▶ Work order:
A verbatim reproduction of the lines below, from the line containing "Service (222, 38)" through the line containing "ひみちゅの２ (71, 1107)", both ends included, is the whole required output.
··· Information given
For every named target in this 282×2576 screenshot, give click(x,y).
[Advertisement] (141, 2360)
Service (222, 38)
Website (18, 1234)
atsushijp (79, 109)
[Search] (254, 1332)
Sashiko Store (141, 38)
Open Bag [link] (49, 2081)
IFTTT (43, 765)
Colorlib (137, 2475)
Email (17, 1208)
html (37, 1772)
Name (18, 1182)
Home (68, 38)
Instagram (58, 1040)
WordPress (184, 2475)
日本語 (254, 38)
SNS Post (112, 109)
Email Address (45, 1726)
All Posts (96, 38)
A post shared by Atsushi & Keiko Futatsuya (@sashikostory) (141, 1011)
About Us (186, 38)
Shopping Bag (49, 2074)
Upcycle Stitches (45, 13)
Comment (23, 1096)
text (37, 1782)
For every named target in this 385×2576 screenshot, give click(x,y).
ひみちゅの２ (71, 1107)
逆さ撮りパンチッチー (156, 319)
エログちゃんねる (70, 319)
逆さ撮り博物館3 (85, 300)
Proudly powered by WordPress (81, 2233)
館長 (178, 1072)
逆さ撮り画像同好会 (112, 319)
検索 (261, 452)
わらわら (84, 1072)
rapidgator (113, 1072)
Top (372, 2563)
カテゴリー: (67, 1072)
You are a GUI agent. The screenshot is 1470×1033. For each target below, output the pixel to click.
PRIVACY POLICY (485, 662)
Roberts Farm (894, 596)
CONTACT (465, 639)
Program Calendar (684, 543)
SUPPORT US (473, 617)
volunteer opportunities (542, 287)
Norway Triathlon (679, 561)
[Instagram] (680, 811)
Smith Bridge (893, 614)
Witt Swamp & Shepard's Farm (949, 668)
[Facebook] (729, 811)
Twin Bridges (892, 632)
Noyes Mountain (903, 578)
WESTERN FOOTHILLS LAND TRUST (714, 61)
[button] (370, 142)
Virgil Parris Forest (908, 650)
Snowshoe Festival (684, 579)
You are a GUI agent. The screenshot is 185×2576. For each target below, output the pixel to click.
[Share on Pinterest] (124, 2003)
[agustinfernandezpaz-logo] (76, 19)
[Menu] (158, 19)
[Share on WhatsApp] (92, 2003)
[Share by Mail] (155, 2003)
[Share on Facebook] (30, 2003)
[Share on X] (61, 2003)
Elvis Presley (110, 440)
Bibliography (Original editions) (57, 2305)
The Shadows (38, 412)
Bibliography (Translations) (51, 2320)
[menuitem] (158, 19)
······
▶ Result of the task:
Service (222, 38)
Website (18, 1234)
atsushijp (79, 109)
[Search] (254, 1332)
Sashiko Store (141, 38)
Open Bag [link] (49, 2081)
IFTTT (43, 765)
Colorlib (137, 2475)
Email (17, 1208)
html (37, 1772)
Name (18, 1182)
Home (68, 38)
Instagram (58, 1040)
WordPress (184, 2475)
日本語 (254, 38)
SNS Post (112, 109)
Email Address (45, 1726)
All Posts (96, 38)
A post shared by Atsushi & Keiko Futatsuya (@sashikostory) (141, 1011)
About Us (186, 38)
Shopping Bag (49, 2074)
Upcycle Stitches (45, 13)
Comment (23, 1096)
text (37, 1782)
For every named target in this 385×2576 screenshot, give click(x,y).
ひみちゅの２ (71, 1107)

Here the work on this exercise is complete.